Top of Data to use

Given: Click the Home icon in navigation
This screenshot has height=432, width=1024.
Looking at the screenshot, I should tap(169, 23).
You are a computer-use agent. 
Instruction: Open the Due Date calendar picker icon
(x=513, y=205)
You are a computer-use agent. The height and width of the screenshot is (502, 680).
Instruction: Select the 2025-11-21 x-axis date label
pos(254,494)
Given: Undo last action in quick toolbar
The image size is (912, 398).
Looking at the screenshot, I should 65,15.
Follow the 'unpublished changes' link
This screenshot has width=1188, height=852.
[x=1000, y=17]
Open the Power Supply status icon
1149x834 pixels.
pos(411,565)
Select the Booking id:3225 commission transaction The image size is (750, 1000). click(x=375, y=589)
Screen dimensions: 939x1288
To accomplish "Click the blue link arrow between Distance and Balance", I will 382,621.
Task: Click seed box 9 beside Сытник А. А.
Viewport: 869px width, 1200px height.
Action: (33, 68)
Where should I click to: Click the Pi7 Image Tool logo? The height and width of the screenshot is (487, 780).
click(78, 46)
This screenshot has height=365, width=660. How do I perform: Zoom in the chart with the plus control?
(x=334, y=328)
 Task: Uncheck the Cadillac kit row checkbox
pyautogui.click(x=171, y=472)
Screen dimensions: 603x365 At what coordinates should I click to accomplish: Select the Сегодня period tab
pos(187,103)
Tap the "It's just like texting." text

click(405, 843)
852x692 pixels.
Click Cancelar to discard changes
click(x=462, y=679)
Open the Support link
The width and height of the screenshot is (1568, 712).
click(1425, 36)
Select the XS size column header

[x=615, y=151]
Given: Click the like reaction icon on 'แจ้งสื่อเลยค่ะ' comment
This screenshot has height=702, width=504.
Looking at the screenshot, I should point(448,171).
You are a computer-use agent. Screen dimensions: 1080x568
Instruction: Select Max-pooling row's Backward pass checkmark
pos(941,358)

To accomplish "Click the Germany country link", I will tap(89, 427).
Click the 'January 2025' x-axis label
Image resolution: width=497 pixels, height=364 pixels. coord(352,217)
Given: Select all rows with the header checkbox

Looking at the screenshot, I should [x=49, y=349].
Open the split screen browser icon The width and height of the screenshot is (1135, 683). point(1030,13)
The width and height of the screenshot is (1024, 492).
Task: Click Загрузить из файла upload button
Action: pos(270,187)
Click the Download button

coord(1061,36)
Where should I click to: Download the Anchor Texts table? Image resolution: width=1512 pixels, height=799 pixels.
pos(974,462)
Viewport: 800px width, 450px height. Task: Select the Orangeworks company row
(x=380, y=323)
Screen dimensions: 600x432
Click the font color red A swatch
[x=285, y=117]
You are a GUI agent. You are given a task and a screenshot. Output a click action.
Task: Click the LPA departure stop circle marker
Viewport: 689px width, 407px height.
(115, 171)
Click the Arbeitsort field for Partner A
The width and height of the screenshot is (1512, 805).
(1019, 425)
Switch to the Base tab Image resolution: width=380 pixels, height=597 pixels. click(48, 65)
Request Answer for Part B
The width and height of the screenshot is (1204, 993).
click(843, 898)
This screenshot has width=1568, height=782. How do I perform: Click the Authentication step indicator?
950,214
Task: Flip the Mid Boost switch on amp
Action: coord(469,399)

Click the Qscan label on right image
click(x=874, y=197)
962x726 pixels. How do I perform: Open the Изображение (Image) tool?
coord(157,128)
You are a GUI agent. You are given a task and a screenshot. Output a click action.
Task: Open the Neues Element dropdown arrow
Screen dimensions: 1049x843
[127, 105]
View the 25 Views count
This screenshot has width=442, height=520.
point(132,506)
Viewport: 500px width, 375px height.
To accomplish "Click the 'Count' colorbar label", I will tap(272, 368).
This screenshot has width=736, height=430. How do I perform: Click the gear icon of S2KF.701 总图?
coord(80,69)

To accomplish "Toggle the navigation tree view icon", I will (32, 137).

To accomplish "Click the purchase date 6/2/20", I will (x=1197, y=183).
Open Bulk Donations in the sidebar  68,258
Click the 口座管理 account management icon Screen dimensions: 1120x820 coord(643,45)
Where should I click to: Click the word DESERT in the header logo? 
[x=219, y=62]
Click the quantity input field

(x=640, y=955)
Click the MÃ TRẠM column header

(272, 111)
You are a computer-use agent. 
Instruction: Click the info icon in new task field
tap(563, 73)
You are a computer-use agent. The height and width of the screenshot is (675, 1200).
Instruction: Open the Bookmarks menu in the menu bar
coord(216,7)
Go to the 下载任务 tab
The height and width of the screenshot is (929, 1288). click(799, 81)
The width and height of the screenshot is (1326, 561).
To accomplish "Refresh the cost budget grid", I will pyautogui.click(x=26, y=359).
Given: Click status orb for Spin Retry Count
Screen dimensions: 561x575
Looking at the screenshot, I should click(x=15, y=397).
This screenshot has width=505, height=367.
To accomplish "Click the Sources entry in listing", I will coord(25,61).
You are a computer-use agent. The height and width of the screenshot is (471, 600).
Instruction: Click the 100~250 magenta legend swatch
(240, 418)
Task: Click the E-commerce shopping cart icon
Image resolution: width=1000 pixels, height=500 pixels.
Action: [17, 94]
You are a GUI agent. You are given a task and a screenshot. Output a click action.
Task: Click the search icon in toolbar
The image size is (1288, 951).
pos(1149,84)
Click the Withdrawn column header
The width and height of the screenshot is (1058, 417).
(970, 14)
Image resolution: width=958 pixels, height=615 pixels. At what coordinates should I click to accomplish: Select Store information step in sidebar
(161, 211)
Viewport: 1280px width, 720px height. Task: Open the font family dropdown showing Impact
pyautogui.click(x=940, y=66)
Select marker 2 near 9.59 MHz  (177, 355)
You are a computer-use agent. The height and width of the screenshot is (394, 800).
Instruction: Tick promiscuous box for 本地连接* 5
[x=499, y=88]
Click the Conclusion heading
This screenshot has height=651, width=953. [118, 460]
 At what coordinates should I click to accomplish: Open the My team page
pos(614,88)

Bottom of Data to use

> Action item
Give back every line of the data exactly.

> Task response
Given: Click the Home icon in navigation
This screenshot has height=432, width=1024.
Looking at the screenshot, I should tap(169, 23).
You are a computer-use agent. 
Instruction: Open the Due Date calendar picker icon
(x=513, y=205)
You are a computer-use agent. The height and width of the screenshot is (502, 680).
Instruction: Select the 2025-11-21 x-axis date label
pos(254,494)
Given: Undo last action in quick toolbar
The image size is (912, 398).
Looking at the screenshot, I should 65,15.
Follow the 'unpublished changes' link
This screenshot has width=1188, height=852.
[x=1000, y=17]
Open the Power Supply status icon
1149x834 pixels.
pos(411,565)
Select the Booking id:3225 commission transaction The image size is (750, 1000). click(x=375, y=589)
Screen dimensions: 939x1288
To accomplish "Click the blue link arrow between Distance and Balance", I will 382,621.
Task: Click seed box 9 beside Сытник А. А.
Viewport: 869px width, 1200px height.
Action: (33, 68)
Where should I click to: Click the Pi7 Image Tool logo? The height and width of the screenshot is (487, 780).
click(78, 46)
This screenshot has height=365, width=660. How do I perform: Zoom in the chart with the plus control?
(x=334, y=328)
 Task: Uncheck the Cadillac kit row checkbox
pyautogui.click(x=171, y=472)
Screen dimensions: 603x365 At what coordinates should I click to accomplish: Select the Сегодня period tab
pos(187,103)
Tap the "It's just like texting." text

click(405, 843)
852x692 pixels.
Click Cancelar to discard changes
click(x=462, y=679)
Open the Support link
The width and height of the screenshot is (1568, 712).
click(1425, 36)
Select the XS size column header

[x=615, y=151]
Given: Click the like reaction icon on 'แจ้งสื่อเลยค่ะ' comment
This screenshot has height=702, width=504.
Looking at the screenshot, I should point(448,171).
You are a computer-use agent. Screen dimensions: 1080x568
Instruction: Select Max-pooling row's Backward pass checkmark
pos(941,358)

To accomplish "Click the Germany country link", I will tap(89, 427).
Click the 'January 2025' x-axis label
Image resolution: width=497 pixels, height=364 pixels. coord(352,217)
Given: Select all rows with the header checkbox

Looking at the screenshot, I should [x=49, y=349].
Open the split screen browser icon The width and height of the screenshot is (1135, 683). point(1030,13)
The width and height of the screenshot is (1024, 492).
Task: Click Загрузить из файла upload button
Action: pos(270,187)
Click the Download button

coord(1061,36)
Where should I click to: Download the Anchor Texts table? Image resolution: width=1512 pixels, height=799 pixels.
pos(974,462)
Viewport: 800px width, 450px height. Task: Select the Orangeworks company row
(x=380, y=323)
Screen dimensions: 600x432
Click the font color red A swatch
[x=285, y=117]
You are a GUI agent. You are given a task and a screenshot. Output a click action.
Task: Click the LPA departure stop circle marker
Viewport: 689px width, 407px height.
(115, 171)
Click the Arbeitsort field for Partner A
The width and height of the screenshot is (1512, 805).
(1019, 425)
Switch to the Base tab Image resolution: width=380 pixels, height=597 pixels. click(48, 65)
Request Answer for Part B
The width and height of the screenshot is (1204, 993).
click(843, 898)
This screenshot has width=1568, height=782. How do I perform: Click the Authentication step indicator?
950,214
Task: Flip the Mid Boost switch on amp
Action: coord(469,399)

Click the Qscan label on right image
click(x=874, y=197)
962x726 pixels. How do I perform: Open the Изображение (Image) tool?
coord(157,128)
You are a GUI agent. You are given a task and a screenshot. Output a click action.
Task: Open the Neues Element dropdown arrow
Screen dimensions: 1049x843
[127, 105]
View the 25 Views count
This screenshot has width=442, height=520.
point(132,506)
Viewport: 500px width, 375px height.
To accomplish "Click the 'Count' colorbar label", I will tap(272, 368).
This screenshot has width=736, height=430. How do I perform: Click the gear icon of S2KF.701 总图?
coord(80,69)

To accomplish "Toggle the navigation tree view icon", I will (32, 137).

To accomplish "Click the purchase date 6/2/20", I will (x=1197, y=183).
Open Bulk Donations in the sidebar  68,258
Click the 口座管理 account management icon Screen dimensions: 1120x820 coord(643,45)
Where should I click to: Click the word DESERT in the header logo? 
[x=219, y=62]
Click the quantity input field

(x=640, y=955)
Click the MÃ TRẠM column header

(272, 111)
You are a computer-use agent. 
Instruction: Click the info icon in new task field
tap(563, 73)
You are a computer-use agent. The height and width of the screenshot is (675, 1200).
Instruction: Open the Bookmarks menu in the menu bar
coord(216,7)
Go to the 下载任务 tab
The height and width of the screenshot is (929, 1288). click(799, 81)
The width and height of the screenshot is (1326, 561).
To accomplish "Refresh the cost budget grid", I will pyautogui.click(x=26, y=359).
Given: Click status orb for Spin Retry Count
Screen dimensions: 561x575
Looking at the screenshot, I should click(x=15, y=397).
This screenshot has width=505, height=367.
To accomplish "Click the Sources entry in listing", I will coord(25,61).
You are a computer-use agent. The height and width of the screenshot is (471, 600).
Instruction: Click the 100~250 magenta legend swatch
(240, 418)
Task: Click the E-commerce shopping cart icon
Image resolution: width=1000 pixels, height=500 pixels.
Action: [17, 94]
You are a GUI agent. You are given a task and a screenshot. Output a click action.
Task: Click the search icon in toolbar
The image size is (1288, 951).
pos(1149,84)
Click the Withdrawn column header
The width and height of the screenshot is (1058, 417).
(970, 14)
Image resolution: width=958 pixels, height=615 pixels. At what coordinates should I click to accomplish: Select Store information step in sidebar
(161, 211)
Viewport: 1280px width, 720px height. Task: Open the font family dropdown showing Impact
pyautogui.click(x=940, y=66)
Select marker 2 near 9.59 MHz  (177, 355)
You are a computer-use agent. The height and width of the screenshot is (394, 800).
Instruction: Tick promiscuous box for 本地连接* 5
[x=499, y=88]
Click the Conclusion heading
This screenshot has height=651, width=953. [118, 460]
 At what coordinates should I click to accomplish: Open the My team page
pos(614,88)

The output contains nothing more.